Me levantei em um pulo.
— Mas está chovendo.
— Eu deixei o restaurante sozinho, meu pai vai me matar!
— Espera a chuva passar primeiro, não é bom sair assim.
— É aqui do lado, eu nem vou me molhar muito — digo.
Mesmo insistindo para que eu esperasse a chuva passar, consegui convencer Corey de abrir a porta para mim e ele me levou para fora.
— Volte depressa!
— Tá bom, conversamos depois!
Eu corri pela rua, sentindo os pingos frios da chuva molhar meu corpo. Já faz tanto tempo que eu não pego chuva, isso é muito ruim, da última vez eu acabei ficando gripado.

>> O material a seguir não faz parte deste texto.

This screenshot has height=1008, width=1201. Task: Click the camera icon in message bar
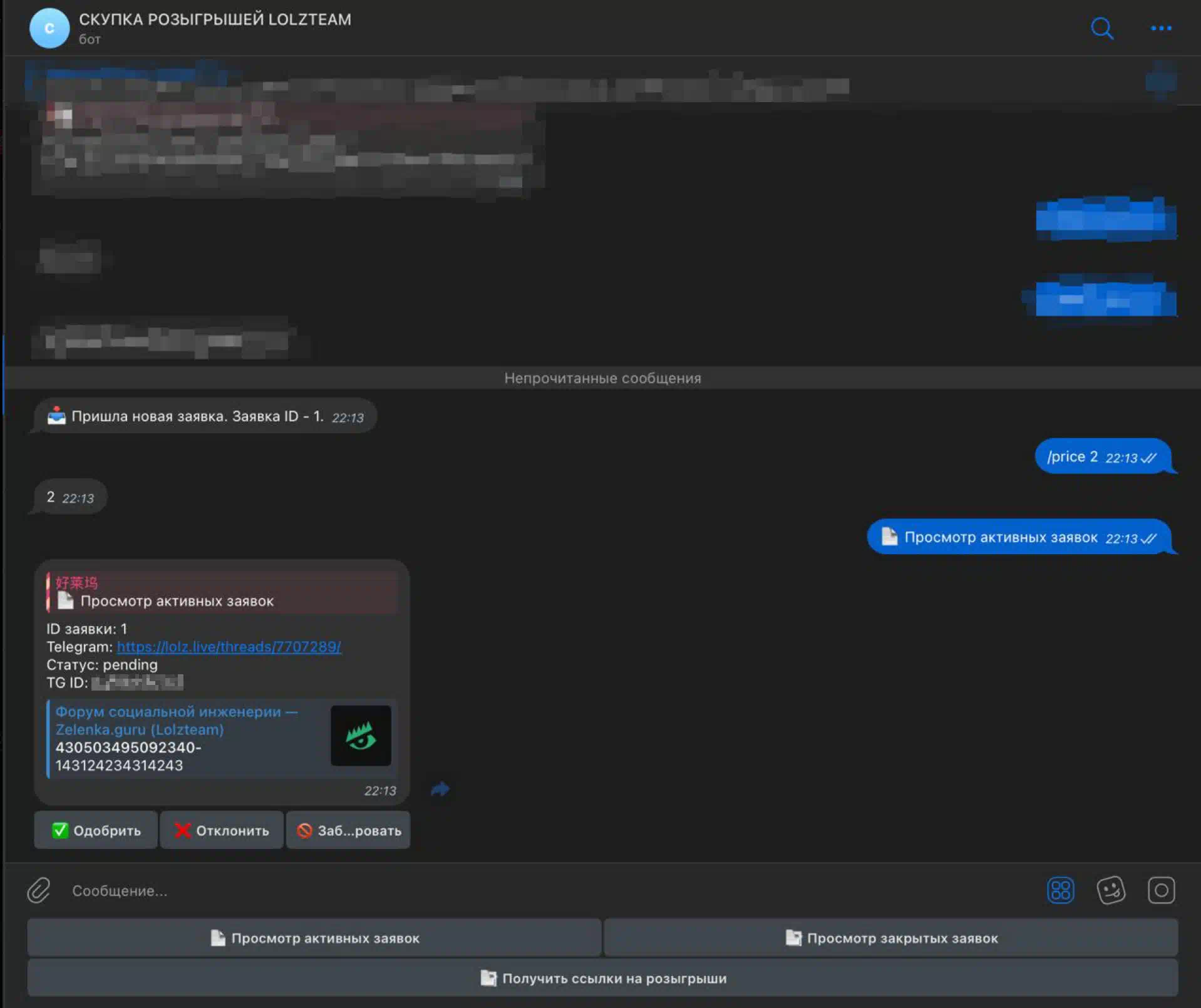pyautogui.click(x=1160, y=890)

Por sorte, a casa de Corey fica bem perto da minha, o que me surpreende nunca termos nos visto por aqui antes. Entrei na minha rua, a chuva está forte e por causa disso eu já estou com a roupa toda molhada, eu vou levar uma baita bronca por isso.

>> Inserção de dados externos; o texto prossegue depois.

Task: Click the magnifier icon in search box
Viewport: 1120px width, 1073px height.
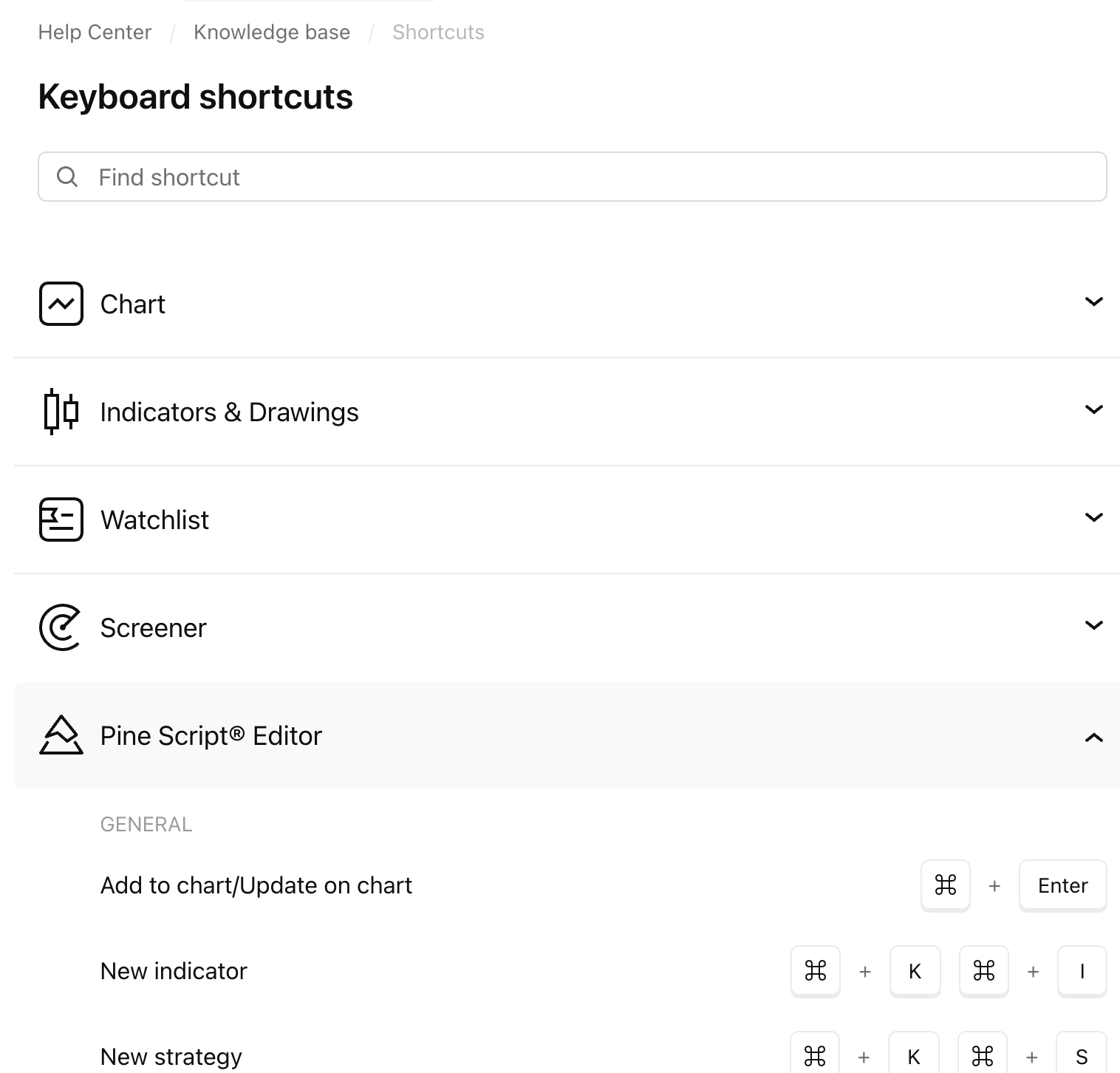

Eu finalmente cheguei, vi que o restaurante continuou aberto, o que significa que meus pais não descobriram que eu saí escondido, isso é bom. Eu estava prestes a entrar, quando ouvi alguém chamar o meu nome.
— Liam...
Olhei para trás, Theo estava ali no meio da chuva todo molhado, ele estava com uma mochila e uma aparência de quem havia chorado. O que é isso...? Tem um ferimento em sua cabeça e está sangrando.
Meu Deus, o Theo está sangrando.
— Theo, o que aconteceu? — eu corri até ele, tentando entender o que estava acontecendo.
— Liam, eu preciso de ajuda... eu preciso de você.